All of the data needs to be printed again, exactly as written.

┌─ Listed entries

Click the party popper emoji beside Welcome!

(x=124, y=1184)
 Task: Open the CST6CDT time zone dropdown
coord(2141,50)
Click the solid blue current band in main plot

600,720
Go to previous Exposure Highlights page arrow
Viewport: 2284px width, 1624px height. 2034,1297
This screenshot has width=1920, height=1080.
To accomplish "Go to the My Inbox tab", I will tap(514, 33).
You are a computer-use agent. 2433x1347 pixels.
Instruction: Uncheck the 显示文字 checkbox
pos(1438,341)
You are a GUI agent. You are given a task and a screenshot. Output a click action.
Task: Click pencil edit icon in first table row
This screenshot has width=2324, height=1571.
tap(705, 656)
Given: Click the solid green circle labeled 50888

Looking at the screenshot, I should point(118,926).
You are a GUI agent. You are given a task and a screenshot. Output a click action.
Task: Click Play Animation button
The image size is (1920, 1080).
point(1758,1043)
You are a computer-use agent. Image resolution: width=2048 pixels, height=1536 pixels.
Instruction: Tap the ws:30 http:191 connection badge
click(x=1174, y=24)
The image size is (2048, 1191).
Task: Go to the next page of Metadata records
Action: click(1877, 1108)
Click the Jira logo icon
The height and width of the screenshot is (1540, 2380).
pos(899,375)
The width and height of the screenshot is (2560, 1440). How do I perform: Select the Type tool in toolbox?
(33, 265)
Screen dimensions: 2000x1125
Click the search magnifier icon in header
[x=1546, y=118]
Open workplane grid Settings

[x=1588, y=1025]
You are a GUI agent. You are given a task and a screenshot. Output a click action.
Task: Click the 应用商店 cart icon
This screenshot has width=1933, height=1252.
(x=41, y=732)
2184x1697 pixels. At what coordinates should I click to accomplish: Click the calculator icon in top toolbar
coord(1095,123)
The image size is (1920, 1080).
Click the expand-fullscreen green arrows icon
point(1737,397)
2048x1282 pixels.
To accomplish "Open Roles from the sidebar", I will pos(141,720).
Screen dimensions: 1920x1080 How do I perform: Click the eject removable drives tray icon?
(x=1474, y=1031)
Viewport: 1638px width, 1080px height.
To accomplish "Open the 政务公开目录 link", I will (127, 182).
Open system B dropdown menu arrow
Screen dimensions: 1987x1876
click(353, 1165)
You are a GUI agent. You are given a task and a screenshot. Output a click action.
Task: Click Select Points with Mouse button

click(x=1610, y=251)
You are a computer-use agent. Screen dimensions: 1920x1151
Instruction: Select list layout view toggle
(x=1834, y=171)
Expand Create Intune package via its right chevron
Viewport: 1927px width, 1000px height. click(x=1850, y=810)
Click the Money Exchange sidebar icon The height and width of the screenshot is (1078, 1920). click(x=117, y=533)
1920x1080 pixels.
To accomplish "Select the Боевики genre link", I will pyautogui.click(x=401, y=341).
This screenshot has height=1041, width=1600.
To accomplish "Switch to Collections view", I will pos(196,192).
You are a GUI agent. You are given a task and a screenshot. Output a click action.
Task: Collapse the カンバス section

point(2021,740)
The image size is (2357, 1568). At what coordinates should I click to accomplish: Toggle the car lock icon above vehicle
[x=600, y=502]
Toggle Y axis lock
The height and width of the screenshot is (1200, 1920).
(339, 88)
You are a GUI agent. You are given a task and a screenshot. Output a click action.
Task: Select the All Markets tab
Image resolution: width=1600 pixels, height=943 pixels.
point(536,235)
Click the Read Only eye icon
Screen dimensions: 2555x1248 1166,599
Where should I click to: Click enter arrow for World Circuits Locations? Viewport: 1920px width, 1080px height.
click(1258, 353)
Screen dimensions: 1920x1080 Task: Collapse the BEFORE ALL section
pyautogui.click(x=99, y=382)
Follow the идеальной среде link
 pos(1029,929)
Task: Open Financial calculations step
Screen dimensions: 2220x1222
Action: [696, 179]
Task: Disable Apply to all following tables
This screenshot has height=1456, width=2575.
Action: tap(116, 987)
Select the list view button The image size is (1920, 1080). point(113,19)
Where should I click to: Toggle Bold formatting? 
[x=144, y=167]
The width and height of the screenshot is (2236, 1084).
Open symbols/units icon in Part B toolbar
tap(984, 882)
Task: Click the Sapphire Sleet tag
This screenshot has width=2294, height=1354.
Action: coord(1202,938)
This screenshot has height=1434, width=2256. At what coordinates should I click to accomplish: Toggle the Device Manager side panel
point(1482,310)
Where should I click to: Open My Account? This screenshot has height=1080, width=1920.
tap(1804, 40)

└─

▶ Task answer
Click the party popper emoji beside Welcome!

(x=124, y=1184)
 Task: Open the CST6CDT time zone dropdown
coord(2141,50)
Click the solid blue current band in main plot

600,720
Go to previous Exposure Highlights page arrow
Viewport: 2284px width, 1624px height. 2034,1297
This screenshot has width=1920, height=1080.
To accomplish "Go to the My Inbox tab", I will tap(514, 33).
You are a computer-use agent. 2433x1347 pixels.
Instruction: Uncheck the 显示文字 checkbox
pos(1438,341)
You are a GUI agent. You are given a task and a screenshot. Output a click action.
Task: Click pencil edit icon in first table row
This screenshot has width=2324, height=1571.
tap(705, 656)
Given: Click the solid green circle labeled 50888

Looking at the screenshot, I should point(118,926).
You are a GUI agent. You are given a task and a screenshot. Output a click action.
Task: Click Play Animation button
The image size is (1920, 1080).
point(1758,1043)
You are a computer-use agent. Image resolution: width=2048 pixels, height=1536 pixels.
Instruction: Tap the ws:30 http:191 connection badge
click(x=1174, y=24)
The image size is (2048, 1191).
Task: Go to the next page of Metadata records
Action: click(1877, 1108)
Click the Jira logo icon
The height and width of the screenshot is (1540, 2380).
pos(899,375)
The width and height of the screenshot is (2560, 1440). How do I perform: Select the Type tool in toolbox?
(33, 265)
Screen dimensions: 2000x1125
Click the search magnifier icon in header
[x=1546, y=118]
Open workplane grid Settings

[x=1588, y=1025]
You are a GUI agent. You are given a task and a screenshot. Output a click action.
Task: Click the 应用商店 cart icon
This screenshot has width=1933, height=1252.
(x=41, y=732)
2184x1697 pixels. At what coordinates should I click to accomplish: Click the calculator icon in top toolbar
coord(1095,123)
The image size is (1920, 1080).
Click the expand-fullscreen green arrows icon
point(1737,397)
2048x1282 pixels.
To accomplish "Open Roles from the sidebar", I will pos(141,720).
Screen dimensions: 1920x1080 How do I perform: Click the eject removable drives tray icon?
(x=1474, y=1031)
Viewport: 1638px width, 1080px height.
To accomplish "Open the 政务公开目录 link", I will (127, 182).
Open system B dropdown menu arrow
Screen dimensions: 1987x1876
click(353, 1165)
You are a GUI agent. You are given a task and a screenshot. Output a click action.
Task: Click Select Points with Mouse button

click(x=1610, y=251)
You are a computer-use agent. Screen dimensions: 1920x1151
Instruction: Select list layout view toggle
(x=1834, y=171)
Expand Create Intune package via its right chevron
Viewport: 1927px width, 1000px height. click(x=1850, y=810)
Click the Money Exchange sidebar icon The height and width of the screenshot is (1078, 1920). click(x=117, y=533)
1920x1080 pixels.
To accomplish "Select the Боевики genre link", I will pyautogui.click(x=401, y=341).
This screenshot has height=1041, width=1600.
To accomplish "Switch to Collections view", I will pos(196,192).
You are a GUI agent. You are given a task and a screenshot. Output a click action.
Task: Collapse the カンバス section

point(2021,740)
The image size is (2357, 1568). At what coordinates should I click to accomplish: Toggle the car lock icon above vehicle
[x=600, y=502]
Toggle Y axis lock
The height and width of the screenshot is (1200, 1920).
(339, 88)
You are a GUI agent. You are given a task and a screenshot. Output a click action.
Task: Select the All Markets tab
Image resolution: width=1600 pixels, height=943 pixels.
point(536,235)
Click the Read Only eye icon
Screen dimensions: 2555x1248 1166,599
Where should I click to: Click enter arrow for World Circuits Locations? Viewport: 1920px width, 1080px height.
click(1258, 353)
Screen dimensions: 1920x1080 Task: Collapse the BEFORE ALL section
pyautogui.click(x=99, y=382)
Follow the идеальной среде link
 pos(1029,929)
Task: Open Financial calculations step
Screen dimensions: 2220x1222
Action: [696, 179]
Task: Disable Apply to all following tables
This screenshot has height=1456, width=2575.
Action: tap(116, 987)
Select the list view button The image size is (1920, 1080). point(113,19)
Where should I click to: Toggle Bold formatting? 
[x=144, y=167]
The width and height of the screenshot is (2236, 1084).
Open symbols/units icon in Part B toolbar
tap(984, 882)
Task: Click the Sapphire Sleet tag
This screenshot has width=2294, height=1354.
Action: coord(1202,938)
This screenshot has height=1434, width=2256. At what coordinates should I click to accomplish: Toggle the Device Manager side panel
point(1482,310)
Where should I click to: Open My Account? This screenshot has height=1080, width=1920.
tap(1804, 40)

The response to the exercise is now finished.